# TRAVAIL À FAIRE:
Mets sous forme de tableau Markdown les lignes de la liste, de celle qui contient "Where should I click to: Click the black" jusqu'à celle qui contient "tap(38, 24)", ces deux lignes comprises. Utilise une colonne Num pour le numéro de rang et une colonne Contenu pour la ligne, et laisse de côté les lignes vides.

[Entrées pour repérer des mots et des éléments]
####################

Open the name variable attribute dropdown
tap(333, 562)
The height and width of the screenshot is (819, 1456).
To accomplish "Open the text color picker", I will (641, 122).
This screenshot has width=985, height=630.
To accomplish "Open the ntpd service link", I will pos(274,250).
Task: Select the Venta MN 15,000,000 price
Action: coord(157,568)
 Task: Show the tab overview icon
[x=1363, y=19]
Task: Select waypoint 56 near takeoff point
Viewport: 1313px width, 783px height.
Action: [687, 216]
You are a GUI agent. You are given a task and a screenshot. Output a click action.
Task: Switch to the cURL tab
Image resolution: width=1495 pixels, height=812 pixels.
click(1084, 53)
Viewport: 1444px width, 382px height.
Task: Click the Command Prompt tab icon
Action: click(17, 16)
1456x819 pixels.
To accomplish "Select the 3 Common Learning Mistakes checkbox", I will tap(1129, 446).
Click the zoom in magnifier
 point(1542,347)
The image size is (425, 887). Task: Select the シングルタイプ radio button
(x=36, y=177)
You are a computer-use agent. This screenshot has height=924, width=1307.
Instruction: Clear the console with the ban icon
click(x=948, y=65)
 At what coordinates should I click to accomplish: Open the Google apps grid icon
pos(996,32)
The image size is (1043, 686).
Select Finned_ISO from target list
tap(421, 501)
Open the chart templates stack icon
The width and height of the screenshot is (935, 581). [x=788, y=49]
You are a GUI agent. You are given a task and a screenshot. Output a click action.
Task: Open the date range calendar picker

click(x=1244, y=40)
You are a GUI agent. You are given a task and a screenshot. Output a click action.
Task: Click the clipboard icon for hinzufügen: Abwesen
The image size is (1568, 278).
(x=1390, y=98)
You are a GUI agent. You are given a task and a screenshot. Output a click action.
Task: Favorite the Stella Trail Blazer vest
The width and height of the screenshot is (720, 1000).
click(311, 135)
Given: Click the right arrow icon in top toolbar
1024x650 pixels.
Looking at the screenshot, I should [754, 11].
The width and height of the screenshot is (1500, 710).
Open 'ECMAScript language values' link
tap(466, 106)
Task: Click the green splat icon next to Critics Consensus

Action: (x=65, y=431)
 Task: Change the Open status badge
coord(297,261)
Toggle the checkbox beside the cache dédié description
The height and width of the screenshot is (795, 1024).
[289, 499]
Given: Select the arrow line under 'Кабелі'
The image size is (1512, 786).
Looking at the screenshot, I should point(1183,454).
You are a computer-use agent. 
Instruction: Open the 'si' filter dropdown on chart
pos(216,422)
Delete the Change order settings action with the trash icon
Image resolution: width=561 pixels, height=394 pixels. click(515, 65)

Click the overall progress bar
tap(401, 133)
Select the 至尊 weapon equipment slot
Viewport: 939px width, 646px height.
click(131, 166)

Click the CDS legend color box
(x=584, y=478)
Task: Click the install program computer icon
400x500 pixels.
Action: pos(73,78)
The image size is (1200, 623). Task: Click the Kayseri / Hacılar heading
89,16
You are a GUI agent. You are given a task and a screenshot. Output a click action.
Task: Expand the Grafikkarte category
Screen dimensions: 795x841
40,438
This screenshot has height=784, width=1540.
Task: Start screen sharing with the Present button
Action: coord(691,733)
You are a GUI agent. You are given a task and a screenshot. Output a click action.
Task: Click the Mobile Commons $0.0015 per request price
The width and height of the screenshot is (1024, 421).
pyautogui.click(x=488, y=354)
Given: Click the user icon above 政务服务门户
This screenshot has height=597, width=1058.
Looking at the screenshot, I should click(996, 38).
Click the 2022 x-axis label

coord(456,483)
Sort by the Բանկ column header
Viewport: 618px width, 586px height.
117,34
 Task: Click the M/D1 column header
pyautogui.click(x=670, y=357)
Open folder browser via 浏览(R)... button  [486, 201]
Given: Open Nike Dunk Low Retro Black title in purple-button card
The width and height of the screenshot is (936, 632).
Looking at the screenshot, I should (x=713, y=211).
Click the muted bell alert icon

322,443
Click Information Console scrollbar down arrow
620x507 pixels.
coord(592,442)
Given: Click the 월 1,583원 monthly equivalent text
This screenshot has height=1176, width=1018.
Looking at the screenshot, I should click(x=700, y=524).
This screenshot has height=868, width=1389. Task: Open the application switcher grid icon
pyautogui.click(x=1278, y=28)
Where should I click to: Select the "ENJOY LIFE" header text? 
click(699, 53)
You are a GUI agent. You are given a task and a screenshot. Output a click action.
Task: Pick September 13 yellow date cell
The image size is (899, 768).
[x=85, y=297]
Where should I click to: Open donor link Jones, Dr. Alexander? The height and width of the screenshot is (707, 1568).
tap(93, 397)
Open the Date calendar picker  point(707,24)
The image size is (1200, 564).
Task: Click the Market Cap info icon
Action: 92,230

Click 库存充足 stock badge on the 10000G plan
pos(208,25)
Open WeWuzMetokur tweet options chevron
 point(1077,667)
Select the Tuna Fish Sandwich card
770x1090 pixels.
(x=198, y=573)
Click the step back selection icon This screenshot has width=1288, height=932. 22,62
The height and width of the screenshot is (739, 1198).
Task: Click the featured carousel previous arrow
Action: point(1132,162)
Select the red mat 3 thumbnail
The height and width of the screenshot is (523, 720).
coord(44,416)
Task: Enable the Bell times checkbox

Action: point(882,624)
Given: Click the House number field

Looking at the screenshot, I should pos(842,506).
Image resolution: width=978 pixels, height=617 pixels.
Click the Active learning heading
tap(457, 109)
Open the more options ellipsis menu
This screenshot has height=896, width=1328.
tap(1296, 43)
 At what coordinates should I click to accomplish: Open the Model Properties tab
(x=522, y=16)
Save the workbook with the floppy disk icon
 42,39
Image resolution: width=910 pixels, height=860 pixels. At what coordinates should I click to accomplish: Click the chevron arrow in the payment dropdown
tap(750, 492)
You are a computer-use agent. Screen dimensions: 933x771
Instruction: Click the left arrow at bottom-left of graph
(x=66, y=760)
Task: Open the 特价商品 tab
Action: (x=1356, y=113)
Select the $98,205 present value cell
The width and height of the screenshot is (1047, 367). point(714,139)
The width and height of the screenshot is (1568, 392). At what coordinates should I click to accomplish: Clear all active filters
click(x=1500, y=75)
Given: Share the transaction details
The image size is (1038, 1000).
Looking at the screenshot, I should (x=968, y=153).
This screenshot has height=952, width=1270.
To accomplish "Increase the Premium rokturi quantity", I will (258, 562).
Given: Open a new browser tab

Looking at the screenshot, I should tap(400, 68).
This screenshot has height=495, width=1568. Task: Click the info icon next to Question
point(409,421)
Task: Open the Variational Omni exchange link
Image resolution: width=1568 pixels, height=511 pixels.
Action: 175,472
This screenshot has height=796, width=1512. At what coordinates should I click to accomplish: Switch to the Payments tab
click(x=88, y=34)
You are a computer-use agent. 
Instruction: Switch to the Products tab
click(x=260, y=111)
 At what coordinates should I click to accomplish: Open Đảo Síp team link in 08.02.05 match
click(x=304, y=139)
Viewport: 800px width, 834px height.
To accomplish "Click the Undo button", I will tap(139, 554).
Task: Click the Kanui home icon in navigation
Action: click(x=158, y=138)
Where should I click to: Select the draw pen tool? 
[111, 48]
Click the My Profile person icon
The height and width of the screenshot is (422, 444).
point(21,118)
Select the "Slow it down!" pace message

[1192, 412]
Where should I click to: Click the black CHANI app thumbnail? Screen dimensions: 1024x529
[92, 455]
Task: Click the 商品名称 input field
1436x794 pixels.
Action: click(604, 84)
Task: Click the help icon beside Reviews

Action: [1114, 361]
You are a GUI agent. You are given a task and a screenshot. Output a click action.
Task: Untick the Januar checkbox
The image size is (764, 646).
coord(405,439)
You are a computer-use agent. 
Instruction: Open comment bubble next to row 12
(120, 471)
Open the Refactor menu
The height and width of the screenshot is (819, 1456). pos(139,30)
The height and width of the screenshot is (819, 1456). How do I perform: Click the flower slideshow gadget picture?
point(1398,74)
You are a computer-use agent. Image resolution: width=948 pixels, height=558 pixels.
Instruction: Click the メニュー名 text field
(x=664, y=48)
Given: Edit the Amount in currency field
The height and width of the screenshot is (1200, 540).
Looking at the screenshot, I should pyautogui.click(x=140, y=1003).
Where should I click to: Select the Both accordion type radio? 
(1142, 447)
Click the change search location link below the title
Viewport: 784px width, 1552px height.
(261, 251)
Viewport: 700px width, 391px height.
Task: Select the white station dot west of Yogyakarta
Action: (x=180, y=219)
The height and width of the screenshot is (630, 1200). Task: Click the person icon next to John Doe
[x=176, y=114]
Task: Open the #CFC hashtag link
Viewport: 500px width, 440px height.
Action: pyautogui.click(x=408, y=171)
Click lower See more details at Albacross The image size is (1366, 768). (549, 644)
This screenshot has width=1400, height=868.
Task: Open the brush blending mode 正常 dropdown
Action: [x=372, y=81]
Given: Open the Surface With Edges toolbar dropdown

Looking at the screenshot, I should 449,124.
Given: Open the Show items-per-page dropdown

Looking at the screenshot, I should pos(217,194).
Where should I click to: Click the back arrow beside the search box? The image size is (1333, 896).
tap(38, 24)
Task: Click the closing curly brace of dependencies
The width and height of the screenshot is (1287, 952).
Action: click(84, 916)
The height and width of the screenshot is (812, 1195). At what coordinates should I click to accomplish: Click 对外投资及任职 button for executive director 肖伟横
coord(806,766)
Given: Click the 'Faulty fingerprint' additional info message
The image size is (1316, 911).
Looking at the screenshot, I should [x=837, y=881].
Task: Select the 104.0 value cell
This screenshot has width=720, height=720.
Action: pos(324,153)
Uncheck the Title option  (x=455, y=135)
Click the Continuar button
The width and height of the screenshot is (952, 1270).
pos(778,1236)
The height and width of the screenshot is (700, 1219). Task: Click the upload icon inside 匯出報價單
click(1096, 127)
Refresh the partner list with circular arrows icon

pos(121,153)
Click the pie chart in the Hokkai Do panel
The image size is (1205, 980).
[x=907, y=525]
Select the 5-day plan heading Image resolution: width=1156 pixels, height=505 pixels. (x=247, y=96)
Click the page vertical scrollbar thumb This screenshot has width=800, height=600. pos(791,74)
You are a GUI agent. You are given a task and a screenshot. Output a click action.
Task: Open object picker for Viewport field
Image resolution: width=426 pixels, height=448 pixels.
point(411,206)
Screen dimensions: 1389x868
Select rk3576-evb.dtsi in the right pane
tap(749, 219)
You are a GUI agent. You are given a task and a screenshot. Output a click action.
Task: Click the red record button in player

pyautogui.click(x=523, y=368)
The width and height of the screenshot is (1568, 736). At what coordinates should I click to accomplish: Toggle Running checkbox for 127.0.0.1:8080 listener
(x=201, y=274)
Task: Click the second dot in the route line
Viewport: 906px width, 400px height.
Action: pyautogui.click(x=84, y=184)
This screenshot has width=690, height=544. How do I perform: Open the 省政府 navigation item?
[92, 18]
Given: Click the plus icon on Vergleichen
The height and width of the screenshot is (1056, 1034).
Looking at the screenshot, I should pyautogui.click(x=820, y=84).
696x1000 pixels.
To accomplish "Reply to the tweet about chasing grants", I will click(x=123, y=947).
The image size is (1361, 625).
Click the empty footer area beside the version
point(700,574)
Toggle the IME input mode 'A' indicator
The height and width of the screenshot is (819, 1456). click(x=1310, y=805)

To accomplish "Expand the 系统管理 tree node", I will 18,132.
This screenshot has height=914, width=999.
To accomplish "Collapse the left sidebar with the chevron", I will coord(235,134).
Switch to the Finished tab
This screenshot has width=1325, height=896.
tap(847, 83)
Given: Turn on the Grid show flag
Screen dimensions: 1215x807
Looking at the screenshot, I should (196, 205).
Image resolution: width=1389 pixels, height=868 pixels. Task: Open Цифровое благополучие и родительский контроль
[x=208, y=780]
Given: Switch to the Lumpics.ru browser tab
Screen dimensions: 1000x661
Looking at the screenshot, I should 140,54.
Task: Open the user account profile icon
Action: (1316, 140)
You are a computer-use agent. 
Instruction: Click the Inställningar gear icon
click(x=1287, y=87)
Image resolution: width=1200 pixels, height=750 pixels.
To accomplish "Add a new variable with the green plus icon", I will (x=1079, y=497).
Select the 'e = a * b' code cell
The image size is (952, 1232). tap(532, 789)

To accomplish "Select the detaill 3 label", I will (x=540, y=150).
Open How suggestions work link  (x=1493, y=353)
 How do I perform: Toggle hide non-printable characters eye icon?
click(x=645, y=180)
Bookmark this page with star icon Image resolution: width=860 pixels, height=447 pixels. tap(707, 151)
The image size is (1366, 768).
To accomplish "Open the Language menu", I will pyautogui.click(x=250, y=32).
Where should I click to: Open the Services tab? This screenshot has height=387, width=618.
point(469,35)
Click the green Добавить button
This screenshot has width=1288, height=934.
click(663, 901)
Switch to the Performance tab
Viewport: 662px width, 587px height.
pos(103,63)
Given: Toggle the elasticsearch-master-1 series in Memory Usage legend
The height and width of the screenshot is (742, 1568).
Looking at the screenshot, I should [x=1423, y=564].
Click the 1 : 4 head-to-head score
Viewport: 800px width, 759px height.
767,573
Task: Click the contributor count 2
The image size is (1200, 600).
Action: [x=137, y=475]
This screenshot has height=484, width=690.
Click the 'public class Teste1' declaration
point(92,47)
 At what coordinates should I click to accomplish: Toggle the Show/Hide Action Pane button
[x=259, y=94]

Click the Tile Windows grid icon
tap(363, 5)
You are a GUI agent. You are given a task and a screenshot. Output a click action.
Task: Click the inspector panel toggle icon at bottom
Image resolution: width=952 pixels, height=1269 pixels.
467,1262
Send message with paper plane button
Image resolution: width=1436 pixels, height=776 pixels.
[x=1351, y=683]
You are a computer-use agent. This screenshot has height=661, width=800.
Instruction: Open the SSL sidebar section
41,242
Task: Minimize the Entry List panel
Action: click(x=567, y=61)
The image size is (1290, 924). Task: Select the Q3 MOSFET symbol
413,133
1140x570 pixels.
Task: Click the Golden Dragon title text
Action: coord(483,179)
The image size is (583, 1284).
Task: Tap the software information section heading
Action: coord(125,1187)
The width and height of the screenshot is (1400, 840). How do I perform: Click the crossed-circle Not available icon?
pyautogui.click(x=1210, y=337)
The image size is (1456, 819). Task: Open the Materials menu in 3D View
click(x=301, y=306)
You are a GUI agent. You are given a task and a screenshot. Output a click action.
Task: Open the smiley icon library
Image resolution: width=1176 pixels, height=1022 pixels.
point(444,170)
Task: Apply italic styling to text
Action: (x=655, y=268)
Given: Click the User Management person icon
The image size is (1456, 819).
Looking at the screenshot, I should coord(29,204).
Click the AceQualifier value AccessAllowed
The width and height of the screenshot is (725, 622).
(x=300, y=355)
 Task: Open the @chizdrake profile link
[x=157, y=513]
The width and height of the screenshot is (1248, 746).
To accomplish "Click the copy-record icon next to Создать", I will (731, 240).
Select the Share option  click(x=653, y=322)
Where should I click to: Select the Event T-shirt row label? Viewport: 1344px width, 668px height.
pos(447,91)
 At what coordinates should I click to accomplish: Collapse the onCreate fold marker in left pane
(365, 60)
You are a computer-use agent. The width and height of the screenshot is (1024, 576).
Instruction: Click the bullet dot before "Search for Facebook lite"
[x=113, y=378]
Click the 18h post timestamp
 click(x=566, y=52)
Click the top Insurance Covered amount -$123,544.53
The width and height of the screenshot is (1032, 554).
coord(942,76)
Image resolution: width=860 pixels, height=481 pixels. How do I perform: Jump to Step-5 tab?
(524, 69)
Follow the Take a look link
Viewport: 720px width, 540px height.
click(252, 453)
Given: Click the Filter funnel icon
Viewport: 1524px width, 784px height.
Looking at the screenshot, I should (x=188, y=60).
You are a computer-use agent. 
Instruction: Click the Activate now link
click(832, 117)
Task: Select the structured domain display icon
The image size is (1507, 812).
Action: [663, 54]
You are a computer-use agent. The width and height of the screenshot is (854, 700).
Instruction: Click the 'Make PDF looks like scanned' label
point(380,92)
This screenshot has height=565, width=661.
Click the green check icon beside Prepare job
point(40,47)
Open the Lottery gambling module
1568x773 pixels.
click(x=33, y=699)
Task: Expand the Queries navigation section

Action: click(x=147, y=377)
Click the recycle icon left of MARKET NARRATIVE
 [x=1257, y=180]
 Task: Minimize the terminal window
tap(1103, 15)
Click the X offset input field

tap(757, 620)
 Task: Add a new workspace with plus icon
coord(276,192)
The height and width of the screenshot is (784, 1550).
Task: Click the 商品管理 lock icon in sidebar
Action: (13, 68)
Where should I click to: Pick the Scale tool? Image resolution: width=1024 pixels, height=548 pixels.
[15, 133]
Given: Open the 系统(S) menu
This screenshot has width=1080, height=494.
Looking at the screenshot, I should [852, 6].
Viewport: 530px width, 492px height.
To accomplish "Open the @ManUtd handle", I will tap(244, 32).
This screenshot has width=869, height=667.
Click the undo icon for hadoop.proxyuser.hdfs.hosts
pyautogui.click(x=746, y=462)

####################

# RÉSULTAT OBTENU:
| Num | Contenu |
|---|---|
| 1 | Where should I click to: Click the black CHANI app thumbnail? Screen dimensions: 1024x529 |
| 2 | [92, 455] |
| 3 | Task: Click the 商品名称 input field |
| 4 | 1436x794 pixels. |
| 5 | Action: click(604, 84) |
| 6 | Task: Click the help icon beside Reviews |
| 7 | Action: [1114, 361] |
| 8 | You are a GUI agent. You are given a task and a screenshot. Output a click action. |
| 9 | Task: Untick the Januar checkbox |
| 10 | The image size is (764, 646). |
| 11 | coord(405,439) |
| 12 | You are a computer-use agent.  |
| 13 | Instruction: Open comment bubble next to row 12 |
| 14 | (120, 471) |
| 15 | Open the Refactor menu |
| 16 | The height and width of the screenshot is (819, 1456). pos(139,30) |
| 17 | The height and width of the screenshot is (819, 1456). How do I perform: Click the flower slideshow gadget picture? |
| 18 | point(1398,74) |
| 19 | You are a computer-use agent. Image resolution: width=948 pixels, height=558 pixels. |
| 20 | Instruction: Click the メニュー名 text field |
| 21 | (x=664, y=48) |
| 22 | Given: Edit the Amount in currency field |
| 23 | The height and width of the screenshot is (1200, 540). |
| 24 | Looking at the screenshot, I should pyautogui.click(x=140, y=1003). |
| 25 | Where should I click to: Select the Both accordion type radio?  |
| 26 | (1142, 447) |
| 27 | Click the change search location link below the title |
| 28 | Viewport: 784px width, 1552px height. |
| 29 | (261, 251) |
| 30 | Viewport: 700px width, 391px height. |
| 31 | Task: Select the white station dot west of Yogyakarta |
| 32 | Action: (x=180, y=219) |
| 33 | The height and width of the screenshot is (630, 1200). Task: Click the person icon next to John Doe |
| 34 | [x=176, y=114] |
| 35 | Task: Open the #CFC hashtag link |
| 36 | Viewport: 500px width, 440px height. |
| 37 | Action: pyautogui.click(x=408, y=171) |
| 38 | Click lower See more details at Albacross The image size is (1366, 768). (549, 644) |
| 39 | This screenshot has width=1400, height=868. |
| 40 | Task: Open the brush blending mode 正常 dropdown |
| 41 | Action: [x=372, y=81] |
| 42 | Given: Open the Surface With Edges toolbar dropdown |
| 43 | Looking at the screenshot, I should 449,124. |
| 44 | Given: Open the Show items-per-page dropdown |
| 45 | Looking at the screenshot, I should pos(217,194). |
| 46 | Where should I click to: Click the back arrow beside the search box? The image size is (1333, 896). |
| 47 | tap(38, 24) |